Instructions for the task => From the first record to the last, write each one out again exactly.
── Provided material
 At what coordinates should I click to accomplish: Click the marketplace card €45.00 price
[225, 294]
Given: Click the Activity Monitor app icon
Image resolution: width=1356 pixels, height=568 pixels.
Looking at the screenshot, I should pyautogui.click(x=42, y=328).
────
Answer box =>
 At what coordinates should I click to accomplish: Click the marketplace card €45.00 price
[225, 294]
Given: Click the Activity Monitor app icon
Image resolution: width=1356 pixels, height=568 pixels.
Looking at the screenshot, I should pyautogui.click(x=42, y=328).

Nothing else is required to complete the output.